The Cost of Honesty with Endometriosis
“Hey! How are you doing?”
If ever there was a landmine lying in wait for unsuspecting victims, this is it. The natural, socially acceptable answer of course, is, “fine,” “good,” or even, “alright.” However, if you answer anywhere near what is likely closer to the truth, then you open yourself up (and your unsuspecting victim) to a rapid downward spiral of conversation into the bottomless pit of endometriosis. Is honesty worth the cost when you talk about your endometriosis?
Is that a bit dramatic?
Perhaps. But sometimes it just feels good to say the reality of life with endometriosis out loud. It’s cathartic. And as an added bonus, it can help educate others and raise awareness. But there is a real risk involved in this kind of honesty. If we put ourselves out there and tell the truth about daily life with endometriosis, then we might be judged. We might make others uncomfortable. Or we might even lose some friendships. So what is the cost of honesty with endometriosis?
We might be judged
As much as I’d like to bluster on about how good I am at ignoring the judgement of others, the truth is that I’m not. How others (especially my friends) see me, matters to me. I’ve worked hard to have friendships that I value and I know value my friendship back. And yes, “true” friends accept us as we are, but sometimes being honest puts a strain on friendships.

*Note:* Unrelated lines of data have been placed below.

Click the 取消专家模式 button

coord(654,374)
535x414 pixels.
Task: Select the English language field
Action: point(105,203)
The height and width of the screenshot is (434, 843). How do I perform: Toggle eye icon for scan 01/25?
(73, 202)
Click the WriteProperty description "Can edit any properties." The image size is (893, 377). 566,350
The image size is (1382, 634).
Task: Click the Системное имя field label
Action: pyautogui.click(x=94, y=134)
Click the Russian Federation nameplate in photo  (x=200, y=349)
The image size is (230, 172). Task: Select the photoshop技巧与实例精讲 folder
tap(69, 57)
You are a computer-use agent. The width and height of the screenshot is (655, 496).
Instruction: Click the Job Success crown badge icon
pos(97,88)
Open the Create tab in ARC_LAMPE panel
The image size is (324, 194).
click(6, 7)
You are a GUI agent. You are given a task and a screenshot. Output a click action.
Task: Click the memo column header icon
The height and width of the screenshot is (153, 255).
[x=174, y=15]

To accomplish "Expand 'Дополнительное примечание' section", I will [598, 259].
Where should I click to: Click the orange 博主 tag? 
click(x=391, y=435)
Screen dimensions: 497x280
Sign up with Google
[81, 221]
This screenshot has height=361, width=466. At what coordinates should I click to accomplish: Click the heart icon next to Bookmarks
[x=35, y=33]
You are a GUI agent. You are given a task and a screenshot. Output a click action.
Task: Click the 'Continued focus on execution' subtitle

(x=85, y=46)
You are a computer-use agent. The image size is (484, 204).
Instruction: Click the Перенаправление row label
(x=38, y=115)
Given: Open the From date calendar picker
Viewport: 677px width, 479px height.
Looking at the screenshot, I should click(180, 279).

Sure, I’m trying to learn about how to not care, but I’m not there yet. So yes, when others make judgements about me, I do take it personally. They only see the mood swings from the hormonal therapy. So they think I’m just being dramatic. But they don’t see the hours of sleep I miss at night because of cramping and pain.
We make others uncomfortable
More often than not, when friends casually ask how we are doing, chances are, they probably don’t want my real answer because it will make them uncomfortable. Talk of fibroid pain and month-long periods doesn’t really make for pleasant conversation. Rather, even as much as we’d like to “normalize” the discussion of endometriosis, it can still involve parts of life that we were raised not to discuss in polite company.
The symptoms and side effects of endometriosis are deep and lasting. It isn’t just heavy periods- in fact, it is so much more. It is lost pregnancies and hormonal therapies. It is dietary changes and even sometimes only one part of several autoimmune diseases. Talking about these things with others can be deeply personal and because of that, it can often make others feel uncomfortable.
We might even lose some friendships
You might say that perhaps they were never a friend to begin with then. And I suppose you would be right. But that doesn’t make it hurt any less to have someone who you “thought” was a friend drop you because of how endometriosis has changed your friendship. Is it better to just paste a smile on your face and just move the conversation along?
So then, what is the true cost of honesty with endometriosis? Isn’t it worth it to raise awareness and understanding? What has honesty cost you?